How to merge specific lines from multiple text files

101 views Asked by At

I have four files each containing 153 data points. Each data point cosists of 3 lines, ie.

File 1:

datapoint_1_name
datapoint_1_info
datapoint_1_data_file1
datapoint_2_name
datapoint_2_info
datapoint_2_data_file1
datapoint_3_name
datapoint_3_info
datapoint_3_data_file1

File 2:

datapoint_1_name
datapoint_1_info
datapoint_1_data_file2
datapoint_2_name
datapoint_2_info
datapoint_2_data_file2
datapoint_3_name
datapoint_3_info
datapoint_3_data_file2

File 3:

datapoint_1_name
datapoint_1_info
datapoint_1_data_file3
datapoint_2_name
datapoint_2_info
datapoint_2_data_file3
datapoint_3_name
datapoint_3_info
datapoint_3_data_file3

File 4:

datapoint_1_name
datapoint_1_info
datapoint_1_data_file4
datapoint_2_name
datapoint_2_info
datapoint_2_data_file4
datapoint_3_name
datapoint_3_info
datapoint_3_data_file4

and so on.

The data in all files is the same except for the third line of each. I am trying to merge these files in such a way that the output contains the datapoint_name, datapoint_info, from just the first file, and then the third line (datapoint_data) from all remaining files, like so:

Output:

datapoint_1_name
datapoint_1_info
datapoint_1_data_file1
datapoint_1_data_file2
datapoint_1_data_file3
datapoint_1_data_file4
datapoint_2_name
datapoint_2_info
datapoint_2_data_file1
datapoint_2_data_file2
datapoint_2_data_file3
datapoint_2_data_file4
datapoint_3_name
datapoint_3_info
datapoint_3_data_file1
datapoint_3_data_file2
datapoint_3_data_file3
datapoint_3_data_file4

I've tried with the below script in Python (I've replaced the pattern matching with 'some pattern' in these lines; the patterns are matching the lines correctly and I've verified that)

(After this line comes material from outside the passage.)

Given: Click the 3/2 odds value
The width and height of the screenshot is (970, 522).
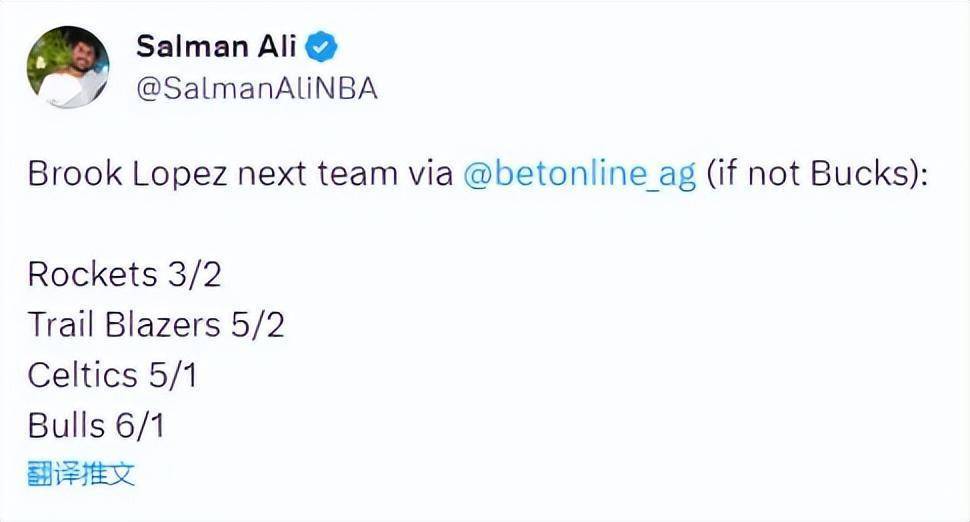Looking at the screenshot, I should (x=194, y=274).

output_file = "combined_sequences_and_data2.txt"

with open(output_file, 'w') as output:
    combined_data = []

    with open('file1', 'r') as file:
        for line in file:
            line = line.strip()
            if line.startswith('some pattern'):
                combined_data.append(line)
            elif line.isalpha():
                combined_data.append(line)
            elif line.startswith('some pattern'):
                combined_data.append(line)
                with open('file2', 'r') as file:
                    for line in file:
                        line = line.strip()
                        if line.startswith('some pattern'):
                            combined_data.append(line)
                            with open('file3', 'r') as file:
                                for line in file:
                                    line = line.strip()
                                    if line.startswith('some pattern'):
                                        combined_data.append(line)
                                        with open('file4', 'r') as file:
                                            for line in file:
                                                line = line.strip()
                                                if line.startswith('some pattern'):
                                                    combined_data.append(line)

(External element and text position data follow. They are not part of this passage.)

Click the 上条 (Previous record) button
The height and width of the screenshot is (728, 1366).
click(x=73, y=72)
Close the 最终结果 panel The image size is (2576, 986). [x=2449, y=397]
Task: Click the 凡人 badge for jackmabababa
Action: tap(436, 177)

        # Write the combined data to the output file
        output.write('\n'.join(combined_data) + '\n')

This doesn't run at all just freezes and I can't understand where.

I also tried awk:

`#!/bin/bash

file1="filename"
file2="filename"
file3="filename"
file4="filename"

group_size=3
line_count=1

while read -r line; do
  if [ $line_count -le $group_size ]; then
    group_lines[$line_count]=$line
    line_count=$((line_count + 1))
  fi

  if [ $line_count -gt $group_size ]; then
    for i in "${group_lines[@]}"; do
      echo "$i"
    done

    awk 'NR == 3' "$file2"
    awk 'NR == 3' "$file3"
    awk 'NR == 3' "$file4"

    line_count=1
    unset group_lines
  fi
done < "$file1"`

This one is closer to working but doesn't loop over the 3rd lines for the remaining 3 files - just prints the same line over and over for each datapoint 1 in file 1

6

There are 6 answers

0
SIGHUP On BEST ANSWER

You don't need to examine the file contents as you know that the values you're interested in are in groups of 3. Therefore:

INFILES = "file1", "file2", "file3", "file4"
OUTFILE = "combined_sequences_and_data2.txt"

mfd, *ofds = (open(file) for file in INFILES)

with open(OUTFILE, "w") as output:
    for i, line in enumerate(mfd, 1):
        output.write(line)
        if i % 3:
            for fd in ofds:
                next(fd)
        else:
            for fd in ofds:
                output.write(next(fd))
0
Daweo On

Problem I spot in this piece of your code

with open('file1', 'r') as file:
    for line in file:
        line = line.strip()
        if line.startswith('some pattern'):
            combined_data.append(line)
        elif line.isalpha():
            combined_data.append(line)
        elif line.startswith('some pattern'):
            combined_data.append(line)
            with open('file2', 'r') as file:
                for line in file:
                    line = line.strip()
                    if line.startswith('some pattern'):
                        combined_data.append(line)
                        with open('file3', 'r') as file:
                            for line in file:
                                line = line.strip()
                                if line.startswith('some pattern'):
                                    combined_data.append(line)
                                    with open('file4', 'r') as file:
                                        for line in file:
                                            line = line.strip()
                                            if line.startswith('some pattern'):
                                                combined_data.append(line)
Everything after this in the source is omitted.